U.S. shifts Empire Challenge venue
By Ben Iannotta
June 18, 2010
June 18, 2010
Organizers of the multinational Empire Challenge intelligence sharing demonstration have moved the event’s 2010 headquarters to Fort Huachuca, Ariz., to better reflect conditions in Afghanistan, U.S. Joint Forces Command announced June 18 after concluding a planning conference.
“We looked and Fort Huachuca presented the right operating environment for us. It was a good mix of the kinds of environment they have in Afghanistan – the desert, mountains, valleys, vegetation,” said John Kittle, program manager for Empire Challenge 2010, in a press release posted on the JFCOM website.
The event is scheduled to run form July 26 through Aug. 13. In past years, it was centered at the U.S. Navy’s China Lake test range in California’s Mojave Desert.

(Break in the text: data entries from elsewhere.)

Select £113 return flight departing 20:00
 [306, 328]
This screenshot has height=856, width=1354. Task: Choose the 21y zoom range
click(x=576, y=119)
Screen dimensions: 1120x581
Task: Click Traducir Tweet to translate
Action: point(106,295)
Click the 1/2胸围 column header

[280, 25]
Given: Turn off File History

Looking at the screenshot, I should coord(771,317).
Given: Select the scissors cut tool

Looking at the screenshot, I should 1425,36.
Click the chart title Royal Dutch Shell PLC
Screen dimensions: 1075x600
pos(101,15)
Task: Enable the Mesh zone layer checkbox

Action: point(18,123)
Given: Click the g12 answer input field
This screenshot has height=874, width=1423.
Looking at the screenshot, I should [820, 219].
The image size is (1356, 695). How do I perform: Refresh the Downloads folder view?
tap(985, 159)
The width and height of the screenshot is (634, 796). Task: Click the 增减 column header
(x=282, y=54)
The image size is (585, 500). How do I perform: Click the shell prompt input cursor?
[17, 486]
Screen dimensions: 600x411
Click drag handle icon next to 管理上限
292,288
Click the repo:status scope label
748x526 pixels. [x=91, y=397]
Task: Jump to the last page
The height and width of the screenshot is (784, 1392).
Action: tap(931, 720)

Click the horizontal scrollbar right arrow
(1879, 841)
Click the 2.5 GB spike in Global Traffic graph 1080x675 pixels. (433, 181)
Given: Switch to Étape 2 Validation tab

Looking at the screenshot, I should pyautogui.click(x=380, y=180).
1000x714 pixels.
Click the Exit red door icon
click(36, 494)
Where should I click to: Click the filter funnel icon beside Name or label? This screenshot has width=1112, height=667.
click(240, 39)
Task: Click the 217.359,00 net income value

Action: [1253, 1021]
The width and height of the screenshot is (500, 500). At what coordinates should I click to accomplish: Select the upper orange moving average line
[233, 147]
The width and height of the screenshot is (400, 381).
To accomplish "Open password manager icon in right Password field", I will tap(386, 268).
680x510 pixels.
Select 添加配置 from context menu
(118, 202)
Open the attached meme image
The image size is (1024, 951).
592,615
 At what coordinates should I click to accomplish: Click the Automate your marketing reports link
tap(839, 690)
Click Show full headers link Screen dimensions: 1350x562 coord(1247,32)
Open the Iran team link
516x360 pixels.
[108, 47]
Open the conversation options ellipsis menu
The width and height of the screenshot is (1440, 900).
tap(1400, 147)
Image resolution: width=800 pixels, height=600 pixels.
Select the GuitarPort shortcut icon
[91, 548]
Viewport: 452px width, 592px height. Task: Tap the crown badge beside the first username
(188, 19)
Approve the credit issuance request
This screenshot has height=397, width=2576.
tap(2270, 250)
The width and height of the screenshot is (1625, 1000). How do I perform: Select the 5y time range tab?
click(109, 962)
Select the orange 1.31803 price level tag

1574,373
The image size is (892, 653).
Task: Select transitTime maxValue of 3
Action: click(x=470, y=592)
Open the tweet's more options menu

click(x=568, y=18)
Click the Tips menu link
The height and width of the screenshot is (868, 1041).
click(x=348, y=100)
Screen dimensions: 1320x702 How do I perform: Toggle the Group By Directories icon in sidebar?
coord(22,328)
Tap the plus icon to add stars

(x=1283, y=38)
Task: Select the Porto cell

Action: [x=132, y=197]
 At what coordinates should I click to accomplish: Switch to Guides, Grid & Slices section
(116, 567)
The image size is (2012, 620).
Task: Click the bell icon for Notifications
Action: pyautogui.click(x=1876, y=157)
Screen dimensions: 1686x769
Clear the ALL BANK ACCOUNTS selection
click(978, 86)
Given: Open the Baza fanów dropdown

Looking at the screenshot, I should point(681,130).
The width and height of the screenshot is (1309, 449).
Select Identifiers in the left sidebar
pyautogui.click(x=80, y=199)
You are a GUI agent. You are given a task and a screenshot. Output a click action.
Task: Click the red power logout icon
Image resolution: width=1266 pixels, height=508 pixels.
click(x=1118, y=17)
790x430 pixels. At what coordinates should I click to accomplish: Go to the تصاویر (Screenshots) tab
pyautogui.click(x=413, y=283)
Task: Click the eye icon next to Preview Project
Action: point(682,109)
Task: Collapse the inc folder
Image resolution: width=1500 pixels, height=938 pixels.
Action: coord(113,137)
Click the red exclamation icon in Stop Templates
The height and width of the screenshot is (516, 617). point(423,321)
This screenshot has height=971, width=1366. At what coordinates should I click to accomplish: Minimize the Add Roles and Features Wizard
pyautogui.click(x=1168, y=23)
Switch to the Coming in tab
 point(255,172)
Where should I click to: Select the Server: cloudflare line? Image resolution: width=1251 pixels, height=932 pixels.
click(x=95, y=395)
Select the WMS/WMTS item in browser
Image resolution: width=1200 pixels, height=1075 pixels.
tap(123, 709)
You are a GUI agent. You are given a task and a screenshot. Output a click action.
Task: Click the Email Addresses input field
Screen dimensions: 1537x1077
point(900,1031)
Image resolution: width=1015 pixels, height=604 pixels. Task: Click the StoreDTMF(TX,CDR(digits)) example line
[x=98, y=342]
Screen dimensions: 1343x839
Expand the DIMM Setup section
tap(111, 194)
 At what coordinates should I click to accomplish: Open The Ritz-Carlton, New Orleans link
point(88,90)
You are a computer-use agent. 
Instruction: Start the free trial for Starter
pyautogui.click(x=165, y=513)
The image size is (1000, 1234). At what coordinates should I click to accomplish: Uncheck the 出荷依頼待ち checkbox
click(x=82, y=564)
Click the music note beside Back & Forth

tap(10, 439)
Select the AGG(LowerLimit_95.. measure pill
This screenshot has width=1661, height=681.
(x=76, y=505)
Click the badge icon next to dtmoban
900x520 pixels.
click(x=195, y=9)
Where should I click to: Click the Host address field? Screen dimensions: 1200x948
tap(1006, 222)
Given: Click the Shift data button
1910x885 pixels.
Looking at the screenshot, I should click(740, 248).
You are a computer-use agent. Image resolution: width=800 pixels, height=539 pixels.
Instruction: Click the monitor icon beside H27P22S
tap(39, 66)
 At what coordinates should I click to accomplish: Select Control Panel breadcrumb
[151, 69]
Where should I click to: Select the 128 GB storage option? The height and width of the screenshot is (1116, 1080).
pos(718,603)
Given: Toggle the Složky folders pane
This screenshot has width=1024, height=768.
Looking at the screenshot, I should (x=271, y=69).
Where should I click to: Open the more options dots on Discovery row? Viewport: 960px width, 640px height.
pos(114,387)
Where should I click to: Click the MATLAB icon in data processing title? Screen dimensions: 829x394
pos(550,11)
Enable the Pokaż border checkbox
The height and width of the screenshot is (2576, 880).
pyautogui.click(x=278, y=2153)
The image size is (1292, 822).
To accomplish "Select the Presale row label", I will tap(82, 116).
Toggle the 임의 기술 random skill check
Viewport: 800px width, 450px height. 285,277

But after last year’s Empire Challenge, a top JFCOM official ordered planners to tune the event more closely to the networking challenges presented by Afghanistan.
As in past years, U.S. officials will fly sensor-equipped aircraft over test ranges to prove they can share the intelligence information widely. The data will be shared over the U.S. military’s Distributed Common Ground/Surface intelligence networks; with coalition sites in the U.K., Canada and Australia; and with the NATO Consultation, Command and Control Agency in the Netherlands. Also linked in will be labs at U.S. intelligence agencies, plus JFCOM’s Joint Intelligence Lab and Joint Systems Integration Center in Suffolk, Va.
The event’s command and control network “will closely mirror” that used by the International Security Assistance Force in Afghanistan, JFCOM said.